En nombre de Dios se hacen cosas terribles
A. V, 1987.
Inocencio creció como casi todos los niños que tienen por barrio las inmediaciones de una casa de campo, los secretos de un amanecer anunciado por el bullicio de los pájaros, el murmullo escurridizo de los insectos, la caída estridente de un mango maduro sobre las tejas de la casa y el aroma temprano del café colado en una tela sobre un jarro de aluminio. Era un muchacho delgaducho y pálido como las salamandras que se ocultaban detrás del cuadro “La última cena”, también era menor que sus dos hermanos, ambos más curtidos por el sol del campo y el cabello rubicundo y sucio. Inocencio, parecía más bien una niña, el cabello tejido en trenzas largas sobre la espalda y los grandes ojazos, para colmo rematados en femeninas pestañas, lo obligaban, más bien prefería mantenerse prendido del vestido de su madre con el mismo afán que lo haría un cangrejo ermitaño en su caracol.

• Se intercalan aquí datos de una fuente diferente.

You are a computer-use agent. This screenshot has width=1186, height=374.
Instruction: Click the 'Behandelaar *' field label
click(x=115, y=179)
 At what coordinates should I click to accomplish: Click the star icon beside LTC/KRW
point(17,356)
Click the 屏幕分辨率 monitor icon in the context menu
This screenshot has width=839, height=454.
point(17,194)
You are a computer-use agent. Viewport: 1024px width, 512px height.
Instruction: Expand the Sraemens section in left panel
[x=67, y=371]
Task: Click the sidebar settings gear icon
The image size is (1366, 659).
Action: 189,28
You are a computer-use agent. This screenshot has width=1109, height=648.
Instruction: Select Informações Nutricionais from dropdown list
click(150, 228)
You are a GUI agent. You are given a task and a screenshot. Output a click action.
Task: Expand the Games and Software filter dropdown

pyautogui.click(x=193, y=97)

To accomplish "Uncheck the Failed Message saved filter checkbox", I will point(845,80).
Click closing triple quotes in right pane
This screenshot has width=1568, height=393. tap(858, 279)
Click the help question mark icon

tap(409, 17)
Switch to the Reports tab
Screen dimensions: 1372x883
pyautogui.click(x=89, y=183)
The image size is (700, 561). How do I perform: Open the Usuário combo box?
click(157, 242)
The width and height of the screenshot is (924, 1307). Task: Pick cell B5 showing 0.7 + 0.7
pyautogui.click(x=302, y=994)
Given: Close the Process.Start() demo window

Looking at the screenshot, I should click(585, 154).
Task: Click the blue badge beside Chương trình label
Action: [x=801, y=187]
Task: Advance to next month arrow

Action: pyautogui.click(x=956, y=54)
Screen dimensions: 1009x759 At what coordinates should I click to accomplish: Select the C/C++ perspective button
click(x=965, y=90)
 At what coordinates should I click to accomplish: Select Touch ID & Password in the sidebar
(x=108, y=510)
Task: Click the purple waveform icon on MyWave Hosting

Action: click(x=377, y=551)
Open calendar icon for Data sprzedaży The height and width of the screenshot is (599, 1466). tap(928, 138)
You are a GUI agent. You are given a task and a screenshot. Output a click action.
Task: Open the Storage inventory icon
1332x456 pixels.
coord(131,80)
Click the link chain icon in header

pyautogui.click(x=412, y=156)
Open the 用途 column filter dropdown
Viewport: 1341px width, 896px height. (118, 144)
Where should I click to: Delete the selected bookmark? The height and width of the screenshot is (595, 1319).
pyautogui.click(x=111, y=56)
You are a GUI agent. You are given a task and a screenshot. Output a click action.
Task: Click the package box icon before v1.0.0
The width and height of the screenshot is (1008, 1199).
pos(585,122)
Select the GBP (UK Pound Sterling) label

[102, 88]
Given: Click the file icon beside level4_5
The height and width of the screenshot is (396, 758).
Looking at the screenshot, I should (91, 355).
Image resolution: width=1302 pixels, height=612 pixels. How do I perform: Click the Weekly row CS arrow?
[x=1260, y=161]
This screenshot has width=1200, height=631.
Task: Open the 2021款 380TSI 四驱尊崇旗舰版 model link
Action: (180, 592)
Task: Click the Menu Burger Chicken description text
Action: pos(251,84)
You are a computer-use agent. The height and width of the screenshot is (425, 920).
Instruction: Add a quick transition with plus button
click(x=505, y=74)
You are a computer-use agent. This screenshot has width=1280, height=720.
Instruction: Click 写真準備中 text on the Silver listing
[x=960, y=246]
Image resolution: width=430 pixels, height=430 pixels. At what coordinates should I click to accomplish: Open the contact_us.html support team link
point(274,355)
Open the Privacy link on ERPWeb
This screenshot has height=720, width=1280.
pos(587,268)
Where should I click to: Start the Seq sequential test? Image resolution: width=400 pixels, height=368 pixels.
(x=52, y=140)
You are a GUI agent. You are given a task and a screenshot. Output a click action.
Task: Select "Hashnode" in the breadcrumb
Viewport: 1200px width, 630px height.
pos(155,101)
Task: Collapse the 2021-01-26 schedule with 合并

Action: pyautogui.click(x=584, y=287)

Cuando esto ocurría, Ana (la madre), miraba a su esposo y sus labios se estremecían al recordar la promesa hecha para que Inocencio pudiera disfrutar de la vida, en el reino de este mundo. Con resignación había soportado las burlas de quienes le apodaron “avetonta”, a su pequeño Inocencio y rezaba en silencio para que fueran castigados quienes le hacían señas obscenas para representar su “femineidad florecida” debajo de los cabellos largos, negros y sedosos que caían sobre los hombros y rodaban, como pequeños riachuelos azabaches, hasta la cintura del muchacho cuando tocaba la hora del baño. Pero, como todas las cosas tienen un límite, ese momento también le llegó a Inocencio. Ocurrió, precisamente, cuando llegó el día de pagar la promesa y el inicio de un largo viaje a la capital del país para llevar sus trenzas cortadas al santuario de San Lázaro. Ese día, Inocencio, se acercó al cura del pueblo y con voz cándida le susurró: “padre quiero convertirme en santo”. El cura observó aquel rostro que se exponía con tan dulce solicitud que haría morir de envidia al más seductor de los ángeles del cielo. Y le aconsejó…
En busca de la gloria eterna Inocencio llegó a la ciudad una lluviosa noche de bombas y tiroteos. Caminaba apresurado como una sombra entre los portales de la calle Monte. Los disparos cada vez más cercanos le hicieron detenerse detrás de una columna. Apenas pudo defenderse cuando las luces del carro policial encandilaron sus ojos, no supo en qué momento una jauría de policías golpearon su rostro con los “Black Jack” y las linternas. Tampoco pudo definir si el estruendo que estremeció su cuerpo y cortó su aliento debido a los proyectiles que penetraron su cuerpo e hicieron estallar su corazón, segundos antes de caer de bruces sobre la acera. Ni siquiera Dios lo reconoció cuando, al día siguiente, apareció su foto en los periódicos.